§ Work instruction
What you give back should match the records word for word.

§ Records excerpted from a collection
···

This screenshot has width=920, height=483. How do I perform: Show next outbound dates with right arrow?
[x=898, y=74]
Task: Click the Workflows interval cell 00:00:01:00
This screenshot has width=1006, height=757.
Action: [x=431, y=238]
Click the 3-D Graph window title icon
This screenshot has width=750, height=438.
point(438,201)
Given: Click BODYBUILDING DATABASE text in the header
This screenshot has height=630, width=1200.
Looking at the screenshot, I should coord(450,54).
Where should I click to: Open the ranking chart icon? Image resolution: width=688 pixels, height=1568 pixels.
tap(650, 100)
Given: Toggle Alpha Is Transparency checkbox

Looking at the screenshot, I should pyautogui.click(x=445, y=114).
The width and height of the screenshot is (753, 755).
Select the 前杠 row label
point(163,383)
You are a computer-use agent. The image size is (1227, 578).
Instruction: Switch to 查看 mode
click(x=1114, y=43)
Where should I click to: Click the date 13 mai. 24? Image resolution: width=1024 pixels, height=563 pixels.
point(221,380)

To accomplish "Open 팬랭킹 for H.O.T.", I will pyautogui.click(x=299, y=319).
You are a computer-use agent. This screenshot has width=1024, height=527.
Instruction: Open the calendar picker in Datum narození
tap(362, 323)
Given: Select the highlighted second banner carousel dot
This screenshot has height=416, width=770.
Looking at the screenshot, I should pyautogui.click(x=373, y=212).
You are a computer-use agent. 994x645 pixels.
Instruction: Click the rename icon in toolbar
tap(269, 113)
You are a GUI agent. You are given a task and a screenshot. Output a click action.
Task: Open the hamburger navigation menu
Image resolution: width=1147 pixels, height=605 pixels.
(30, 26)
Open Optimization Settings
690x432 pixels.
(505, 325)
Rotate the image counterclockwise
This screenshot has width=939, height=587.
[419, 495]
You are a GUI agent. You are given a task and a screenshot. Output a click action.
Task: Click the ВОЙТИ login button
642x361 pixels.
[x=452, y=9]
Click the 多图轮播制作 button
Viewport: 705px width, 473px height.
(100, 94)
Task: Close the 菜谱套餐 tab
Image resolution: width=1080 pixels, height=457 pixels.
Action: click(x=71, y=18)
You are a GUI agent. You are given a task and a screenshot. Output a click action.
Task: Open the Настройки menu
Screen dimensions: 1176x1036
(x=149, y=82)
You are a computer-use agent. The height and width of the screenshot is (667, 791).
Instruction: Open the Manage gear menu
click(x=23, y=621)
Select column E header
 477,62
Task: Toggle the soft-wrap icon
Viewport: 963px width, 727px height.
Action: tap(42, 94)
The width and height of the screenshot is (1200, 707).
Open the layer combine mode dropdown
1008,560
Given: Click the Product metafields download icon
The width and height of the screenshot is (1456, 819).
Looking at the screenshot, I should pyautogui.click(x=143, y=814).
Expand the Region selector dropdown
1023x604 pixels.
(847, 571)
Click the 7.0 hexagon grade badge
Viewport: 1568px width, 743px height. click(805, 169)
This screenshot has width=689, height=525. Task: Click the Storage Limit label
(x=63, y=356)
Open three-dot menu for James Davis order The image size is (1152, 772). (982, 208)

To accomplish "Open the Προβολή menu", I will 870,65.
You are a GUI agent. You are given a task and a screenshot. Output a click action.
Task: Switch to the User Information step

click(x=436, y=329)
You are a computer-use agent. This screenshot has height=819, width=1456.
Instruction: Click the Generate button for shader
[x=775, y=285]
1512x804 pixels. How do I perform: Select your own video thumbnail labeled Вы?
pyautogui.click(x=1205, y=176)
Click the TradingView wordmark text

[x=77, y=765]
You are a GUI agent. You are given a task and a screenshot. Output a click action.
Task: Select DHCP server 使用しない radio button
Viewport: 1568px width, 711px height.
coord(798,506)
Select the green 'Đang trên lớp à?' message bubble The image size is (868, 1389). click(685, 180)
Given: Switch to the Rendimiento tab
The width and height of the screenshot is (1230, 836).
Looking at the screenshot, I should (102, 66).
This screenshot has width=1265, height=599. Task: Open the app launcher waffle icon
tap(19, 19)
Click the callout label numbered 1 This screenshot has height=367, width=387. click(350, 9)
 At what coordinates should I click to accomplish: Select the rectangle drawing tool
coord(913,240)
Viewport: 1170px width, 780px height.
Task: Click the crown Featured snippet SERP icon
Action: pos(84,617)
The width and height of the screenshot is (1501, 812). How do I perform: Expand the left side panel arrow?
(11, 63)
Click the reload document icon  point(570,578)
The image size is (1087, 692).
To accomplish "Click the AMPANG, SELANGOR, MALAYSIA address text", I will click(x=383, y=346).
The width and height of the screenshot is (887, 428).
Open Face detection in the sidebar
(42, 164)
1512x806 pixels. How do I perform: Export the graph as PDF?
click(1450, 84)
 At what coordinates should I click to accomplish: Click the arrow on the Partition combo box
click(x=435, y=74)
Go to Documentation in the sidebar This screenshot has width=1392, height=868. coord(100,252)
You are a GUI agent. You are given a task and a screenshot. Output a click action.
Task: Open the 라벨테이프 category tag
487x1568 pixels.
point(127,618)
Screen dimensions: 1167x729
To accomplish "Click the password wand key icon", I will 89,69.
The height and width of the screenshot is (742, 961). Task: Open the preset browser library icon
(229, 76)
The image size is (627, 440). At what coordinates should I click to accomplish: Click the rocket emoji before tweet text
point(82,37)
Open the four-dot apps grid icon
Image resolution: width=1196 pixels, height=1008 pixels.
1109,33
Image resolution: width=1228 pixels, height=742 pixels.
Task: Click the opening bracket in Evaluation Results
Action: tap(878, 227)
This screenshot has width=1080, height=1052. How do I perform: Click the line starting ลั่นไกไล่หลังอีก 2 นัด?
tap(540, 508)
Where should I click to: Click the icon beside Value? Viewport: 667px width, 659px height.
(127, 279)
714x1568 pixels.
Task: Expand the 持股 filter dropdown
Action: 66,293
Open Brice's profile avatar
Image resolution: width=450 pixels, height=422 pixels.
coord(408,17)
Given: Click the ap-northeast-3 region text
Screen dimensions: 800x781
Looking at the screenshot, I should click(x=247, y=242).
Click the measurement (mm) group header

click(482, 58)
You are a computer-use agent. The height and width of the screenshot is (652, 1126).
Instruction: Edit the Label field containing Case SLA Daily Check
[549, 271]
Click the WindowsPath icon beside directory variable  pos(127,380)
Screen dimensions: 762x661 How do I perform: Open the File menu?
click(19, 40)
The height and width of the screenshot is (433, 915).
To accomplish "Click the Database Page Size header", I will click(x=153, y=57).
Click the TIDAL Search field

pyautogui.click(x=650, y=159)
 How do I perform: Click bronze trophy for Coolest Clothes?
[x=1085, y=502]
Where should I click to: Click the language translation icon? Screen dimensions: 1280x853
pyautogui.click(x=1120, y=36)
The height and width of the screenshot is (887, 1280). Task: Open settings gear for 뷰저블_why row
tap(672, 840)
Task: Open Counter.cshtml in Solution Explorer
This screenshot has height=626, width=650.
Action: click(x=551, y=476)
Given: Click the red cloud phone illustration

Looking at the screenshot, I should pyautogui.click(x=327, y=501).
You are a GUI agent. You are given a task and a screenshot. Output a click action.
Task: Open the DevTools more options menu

···

§ Written response
This screenshot has width=920, height=483. How do I perform: Show next outbound dates with right arrow?
[x=898, y=74]
Task: Click the Workflows interval cell 00:00:01:00
This screenshot has width=1006, height=757.
Action: [x=431, y=238]
Click the 3-D Graph window title icon
This screenshot has width=750, height=438.
point(438,201)
Given: Click BODYBUILDING DATABASE text in the header
This screenshot has height=630, width=1200.
Looking at the screenshot, I should coord(450,54).
Where should I click to: Open the ranking chart icon? Image resolution: width=688 pixels, height=1568 pixels.
tap(650, 100)
Given: Toggle Alpha Is Transparency checkbox

Looking at the screenshot, I should pyautogui.click(x=445, y=114).
The width and height of the screenshot is (753, 755).
Select the 前杠 row label
point(163,383)
You are a computer-use agent. The image size is (1227, 578).
Instruction: Switch to 查看 mode
click(x=1114, y=43)
Where should I click to: Click the date 13 mai. 24? Image resolution: width=1024 pixels, height=563 pixels.
point(221,380)

To accomplish "Open 팬랭킹 for H.O.T.", I will pyautogui.click(x=299, y=319).
You are a computer-use agent. This screenshot has width=1024, height=527.
Instruction: Open the calendar picker in Datum narození
tap(362, 323)
Given: Select the highlighted second banner carousel dot
This screenshot has height=416, width=770.
Looking at the screenshot, I should pyautogui.click(x=373, y=212).
You are a computer-use agent. 994x645 pixels.
Instruction: Click the rename icon in toolbar
tap(269, 113)
You are a GUI agent. You are given a task and a screenshot. Output a click action.
Task: Open the hamburger navigation menu
Image resolution: width=1147 pixels, height=605 pixels.
(30, 26)
Open Optimization Settings
690x432 pixels.
(505, 325)
Rotate the image counterclockwise
This screenshot has width=939, height=587.
[419, 495]
You are a GUI agent. You are given a task and a screenshot. Output a click action.
Task: Click the ВОЙТИ login button
642x361 pixels.
[x=452, y=9]
Click the 多图轮播制作 button
Viewport: 705px width, 473px height.
(100, 94)
Task: Close the 菜谱套餐 tab
Image resolution: width=1080 pixels, height=457 pixels.
Action: click(x=71, y=18)
You are a GUI agent. You are given a task and a screenshot. Output a click action.
Task: Open the Настройки menu
Screen dimensions: 1176x1036
(x=149, y=82)
You are a computer-use agent. The height and width of the screenshot is (667, 791).
Instruction: Open the Manage gear menu
click(x=23, y=621)
Select column E header
 477,62
Task: Toggle the soft-wrap icon
Viewport: 963px width, 727px height.
Action: tap(42, 94)
The width and height of the screenshot is (1200, 707).
Open the layer combine mode dropdown
1008,560
Given: Click the Product metafields download icon
The width and height of the screenshot is (1456, 819).
Looking at the screenshot, I should pyautogui.click(x=143, y=814).
Expand the Region selector dropdown
1023x604 pixels.
(847, 571)
Click the 7.0 hexagon grade badge
Viewport: 1568px width, 743px height. click(805, 169)
This screenshot has width=689, height=525. Task: Click the Storage Limit label
(x=63, y=356)
Open three-dot menu for James Davis order The image size is (1152, 772). (982, 208)

To accomplish "Open the Προβολή menu", I will 870,65.
You are a GUI agent. You are given a task and a screenshot. Output a click action.
Task: Switch to the User Information step

click(x=436, y=329)
You are a computer-use agent. This screenshot has height=819, width=1456.
Instruction: Click the Generate button for shader
[x=775, y=285]
1512x804 pixels. How do I perform: Select your own video thumbnail labeled Вы?
pyautogui.click(x=1205, y=176)
Click the TradingView wordmark text

[x=77, y=765]
You are a GUI agent. You are given a task and a screenshot. Output a click action.
Task: Select DHCP server 使用しない radio button
Viewport: 1568px width, 711px height.
coord(798,506)
Select the green 'Đang trên lớp à?' message bubble The image size is (868, 1389). click(685, 180)
Given: Switch to the Rendimiento tab
The width and height of the screenshot is (1230, 836).
Looking at the screenshot, I should (102, 66).
This screenshot has width=1265, height=599. Task: Open the app launcher waffle icon
tap(19, 19)
Click the callout label numbered 1 This screenshot has height=367, width=387. click(350, 9)
 At what coordinates should I click to accomplish: Select the rectangle drawing tool
coord(913,240)
Viewport: 1170px width, 780px height.
Task: Click the crown Featured snippet SERP icon
Action: pos(84,617)
The width and height of the screenshot is (1501, 812). How do I perform: Expand the left side panel arrow?
(11, 63)
Click the reload document icon  point(570,578)
The image size is (1087, 692).
To accomplish "Click the AMPANG, SELANGOR, MALAYSIA address text", I will click(x=383, y=346).
The width and height of the screenshot is (887, 428).
Open Face detection in the sidebar
(42, 164)
1512x806 pixels. How do I perform: Export the graph as PDF?
click(1450, 84)
 At what coordinates should I click to accomplish: Click the arrow on the Partition combo box
click(x=435, y=74)
Go to Documentation in the sidebar This screenshot has width=1392, height=868. coord(100,252)
You are a GUI agent. You are given a task and a screenshot. Output a click action.
Task: Open the 라벨테이프 category tag
487x1568 pixels.
point(127,618)
Screen dimensions: 1167x729
To accomplish "Click the password wand key icon", I will 89,69.
The height and width of the screenshot is (742, 961). Task: Open the preset browser library icon
(229, 76)
The image size is (627, 440). At what coordinates should I click to accomplish: Click the rocket emoji before tweet text
point(82,37)
Open the four-dot apps grid icon
Image resolution: width=1196 pixels, height=1008 pixels.
1109,33
Image resolution: width=1228 pixels, height=742 pixels.
Task: Click the opening bracket in Evaluation Results
Action: tap(878, 227)
This screenshot has width=1080, height=1052. How do I perform: Click the line starting ลั่นไกไล่หลังอีก 2 นัด?
tap(540, 508)
Where should I click to: Click the icon beside Value? Viewport: 667px width, 659px height.
(127, 279)
714x1568 pixels.
Task: Expand the 持股 filter dropdown
Action: 66,293
Open Brice's profile avatar
Image resolution: width=450 pixels, height=422 pixels.
coord(408,17)
Given: Click the ap-northeast-3 region text
Screen dimensions: 800x781
Looking at the screenshot, I should click(x=247, y=242).
Click the measurement (mm) group header

click(482, 58)
You are a computer-use agent. The height and width of the screenshot is (652, 1126).
Instruction: Edit the Label field containing Case SLA Daily Check
[549, 271]
Click the WindowsPath icon beside directory variable  pos(127,380)
Screen dimensions: 762x661 How do I perform: Open the File menu?
click(19, 40)
The height and width of the screenshot is (433, 915).
To accomplish "Click the Database Page Size header", I will click(x=153, y=57).
Click the TIDAL Search field

pyautogui.click(x=650, y=159)
 How do I perform: Click bronze trophy for Coolest Clothes?
[x=1085, y=502]
Where should I click to: Click the language translation icon? Screen dimensions: 1280x853
pyautogui.click(x=1120, y=36)
The height and width of the screenshot is (887, 1280). Task: Open settings gear for 뷰저블_why row
tap(672, 840)
Task: Open Counter.cshtml in Solution Explorer
This screenshot has height=626, width=650.
Action: click(x=551, y=476)
Given: Click the red cloud phone illustration

Looking at the screenshot, I should pyautogui.click(x=327, y=501).
You are a GUI agent. You are given a task and a screenshot. Output a click action.
Task: Open the DevTools more options menu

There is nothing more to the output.